Since the IRS is sending some of payments by mail, the agency is reminding taxpayers who normally receive physical refund checks to keep an eye on their mailbox.

“More people are receiving direct deposits, while those receiving them in the mail may get either a paper check or an EIP Card—which may be different than how they received their previous stimulus payments,” the IRS notes. “IRS and the Treasury Department urge eligible people who have not received a direct deposit to watch their mail carefully during this period.”

But what will the envelopes containing EIP3 checks and debit cards look like? Here’s what the IRS says:

  • Paper checks will arrive by mail in a white envelope from the U.S. Department of the Treasury. For those taxpayers who received their tax refund by mail, this paper check will look similar, but will be labeled as an “Economic Impact Payment” in the memo field.
  • The EIP Card will also come in a white envelope prominently displaying the seal of the U.S. Department of the Treasury. The card has the Visa name on the front and the issuing bank, MetaBank, N.A. on the back. Information included with the card will explain that this is an Economic Impact Payment. Each mailing will include instructions on how to securely activate and use the card.

Unlike some commercially available prepaid debit cards, EIP cards cannot be reloaded: Once the IRS-loaded funds are spent, that’s it. Those who previously received an EIP card will get a new card for EIP3. However, EIP cards do function like most debit cards in other ways.

“EIP Card recipients can make purchases online or in stores anywhere Visa Debit Cards are accepted,” the IRS explains. “They can get cash from domestic in-network ATMs, transfer funds to a personal bank account, and obtain a replacement EIP Card if needed without incurring any fees. They can also check their card balance online, through a mobile app, or by phone without incurring fees.”

To learn more about EIP cards, visit EIPcard.com.

What are the basics for EIP3?

The IRS outlines three major points about EIP3:

  • In general, most eligible people will get $1,400 for themselves (those filing joint returns will get $2,800) and $1,400 for each of their qualifying dependents claimed on their tax return.
  • Eligible families will get a payment based on all of their qualifying dependents claimed on their return, including older relatives like college students, adults with disabilities, parents, and grandparents.
  • Unlike the first two payments, the third stimulus payment is not restricted to children under 17.

In this third round, the amount of an eligible individual’s payment will generally be based on their latest processed tax return from the previous two years. According to the IRS, “this includes anyone who registered online at IRS.gov using the agency’s Non-Filers tool last year or submitted a special simplified tax return to the IRS.” Taxpayers who have already filed this year will have their tax-year 2020 return information used instead.

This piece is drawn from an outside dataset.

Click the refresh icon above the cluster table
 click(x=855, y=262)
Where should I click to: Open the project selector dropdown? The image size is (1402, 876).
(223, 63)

As with EIP1 and EIP2, most recipients of federal benefits will automatically receive EIP3, like those provided by the following:

  • Social Security Administration
  • Railroad Retirement Board
  • Veterans Administration

However, the IRS says that some non-filers may still need to file a return to claim the dependent portion of EIP3. “People in this group should file a 2020 tax return to be considered for an additional payment for their dependent as quickly as possible,” the agency urges.

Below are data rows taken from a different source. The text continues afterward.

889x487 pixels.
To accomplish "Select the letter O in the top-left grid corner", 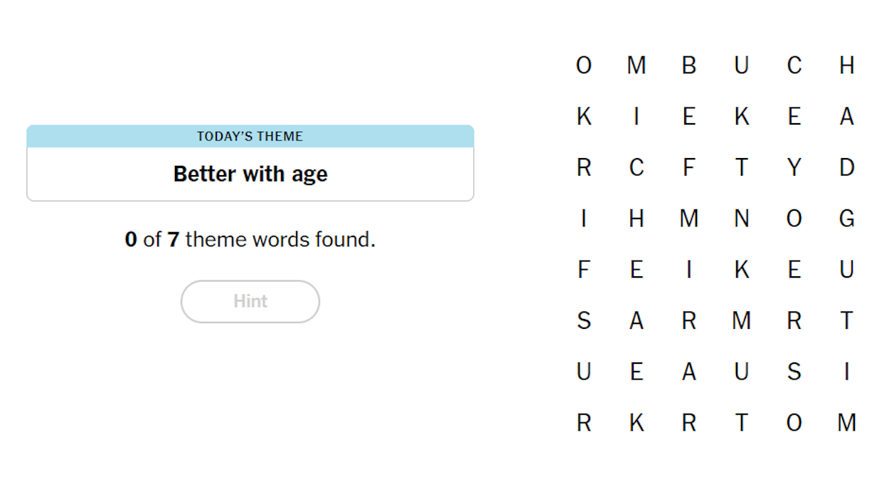I will pyautogui.click(x=583, y=65).
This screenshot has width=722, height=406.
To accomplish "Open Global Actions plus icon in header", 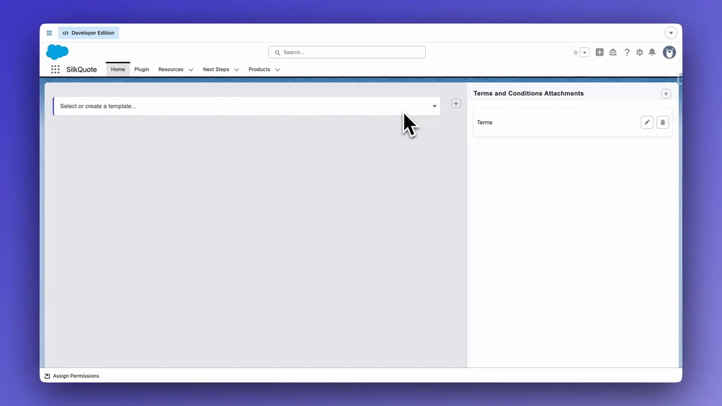I will 600,52.
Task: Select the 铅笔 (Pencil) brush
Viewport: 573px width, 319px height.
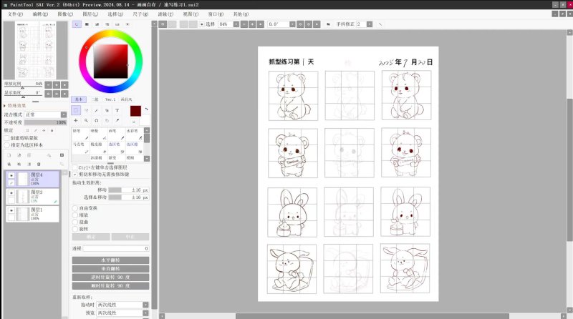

Another aspect setting this third round of Economic Impact Payments apart from the other two is it’s adjusted gross income (AGI) phase-out range:

  • $75,000 – $80,000 for single filers
  • $112,500 – $120,000 for heads of household
  • $150,000 – $160,000 for married couples filing jointly and qualifying widows and widowers

EIP3 is completely zeroed out for those whose AGI exceeds the top end of the range, which, as the IRS points out, “means that some people won’t be eligible for the third payment even if they received a first or second Economic Impact Payment or claimed a 2020 Recovery Rebate Credit.”

The IRS closes the release by noting that Fact Sheet 2021-05, Updated details about the third round of Economic Impact Payments, contains more information about EIP3.